Your task is to reproduce exactly the lines from the line with "[Search] (1110, 234)" through the end of the records below.

*** Block opens ***

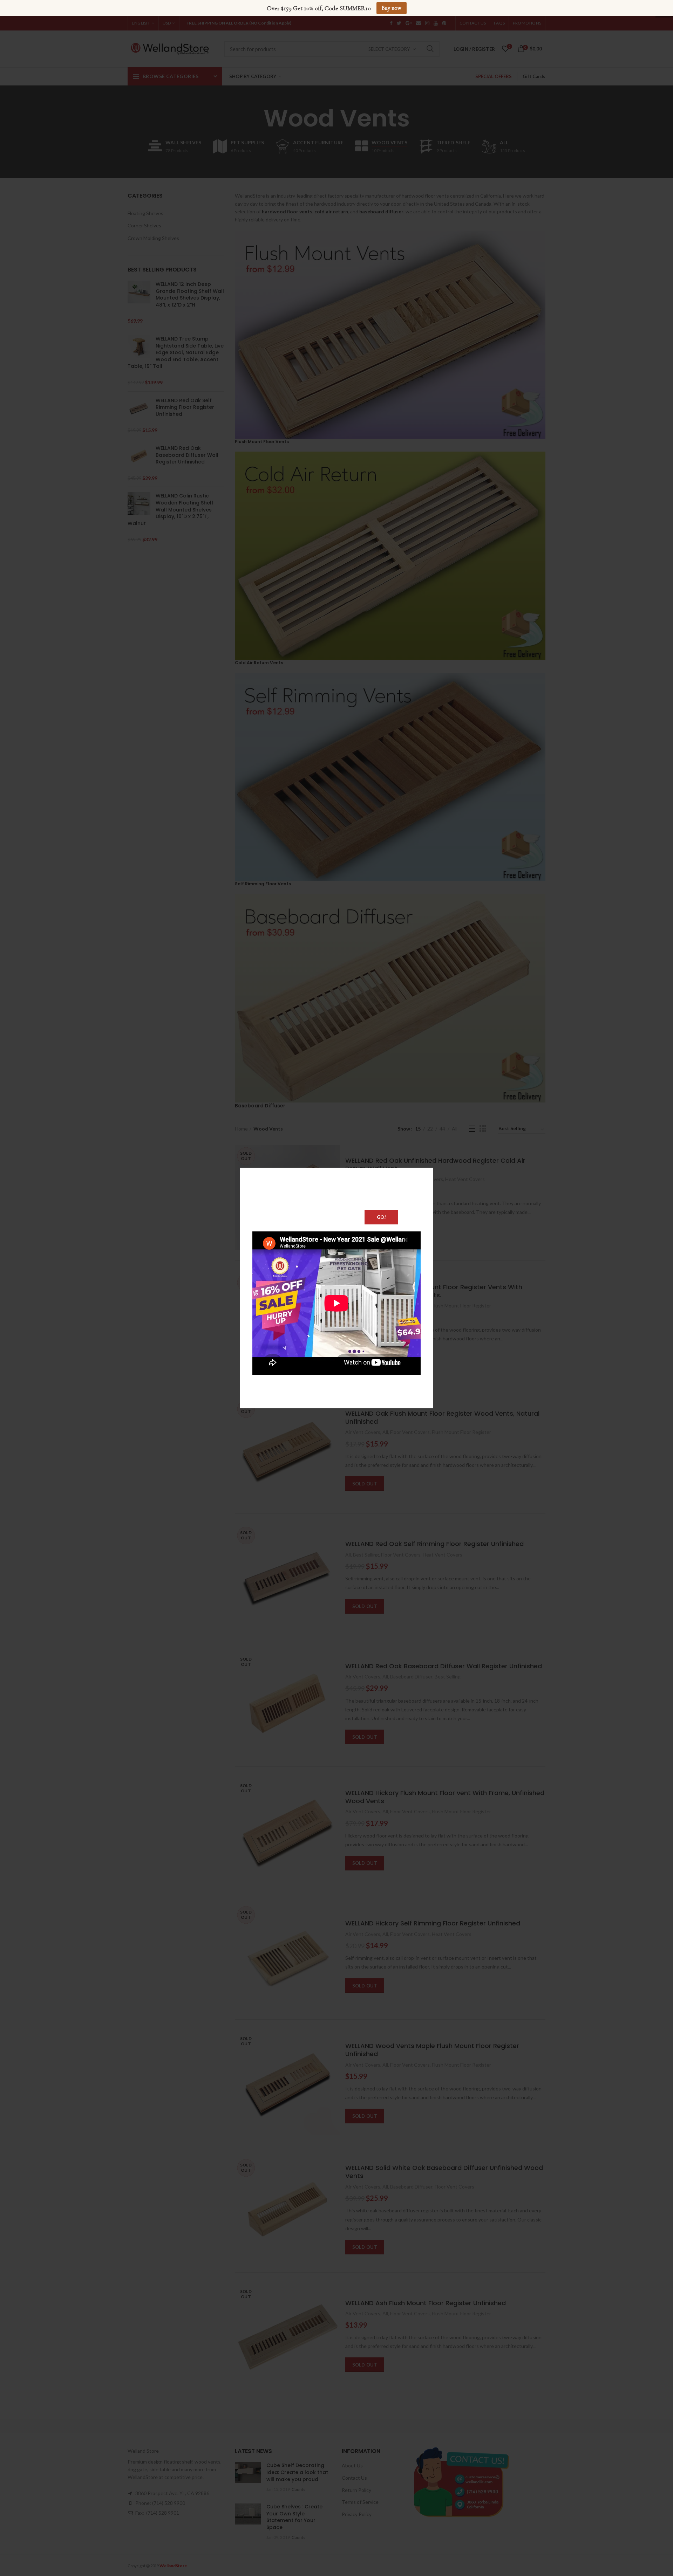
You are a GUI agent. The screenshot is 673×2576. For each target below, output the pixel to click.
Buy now (391, 8)
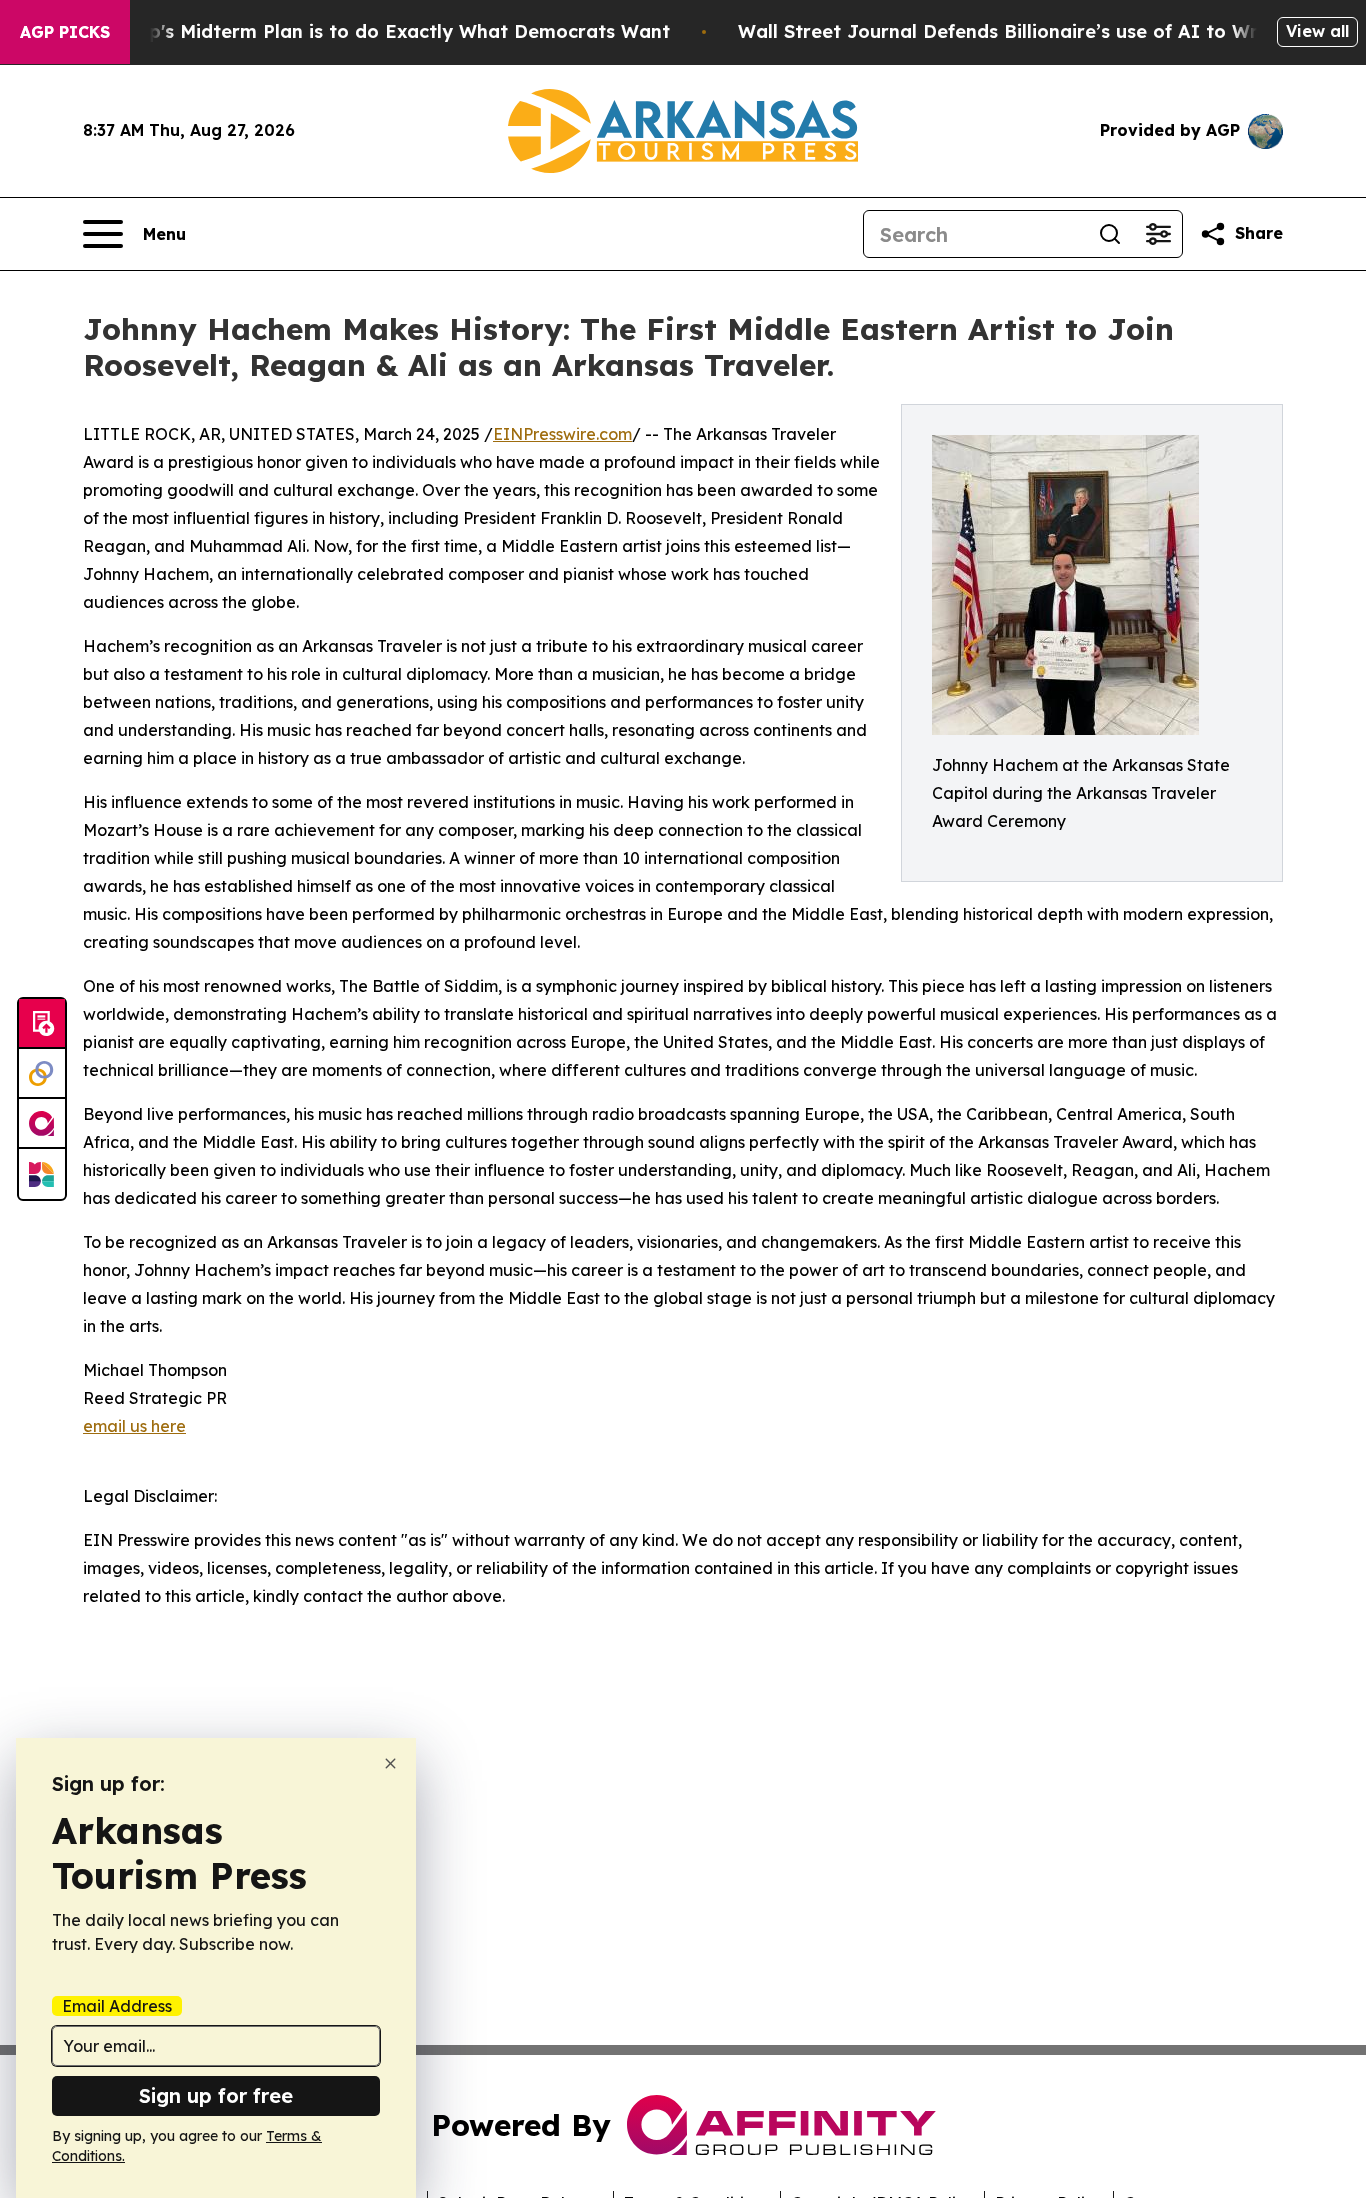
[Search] (1110, 234)
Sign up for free (216, 2095)
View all (1317, 31)
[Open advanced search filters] (1158, 234)
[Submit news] (42, 1024)
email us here (134, 1426)
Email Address (117, 2006)
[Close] (390, 1763)
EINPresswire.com (562, 434)
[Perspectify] (42, 1074)
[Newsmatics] (42, 1174)
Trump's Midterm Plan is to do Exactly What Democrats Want (386, 31)
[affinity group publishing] (42, 1124)
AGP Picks (65, 32)
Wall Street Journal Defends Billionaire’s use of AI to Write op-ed (1040, 31)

*** Block closes ***

- _OUTPUT BELOW_
[Search] (1110, 234)
Sign up for free (216, 2095)
View all (1317, 31)
[Open advanced search filters] (1158, 234)
[Submit news] (42, 1024)
email us here (134, 1426)
Email Address (117, 2006)
[Close] (390, 1763)
EINPresswire.com (562, 434)
[Perspectify] (42, 1074)
[Newsmatics] (42, 1174)
Trump's Midterm Plan is to do Exactly What Democrats Want (386, 31)
[affinity group publishing] (42, 1124)
AGP Picks (65, 32)
Wall Street Journal Defends Billionaire’s use of AI to Write op-ed (1040, 31)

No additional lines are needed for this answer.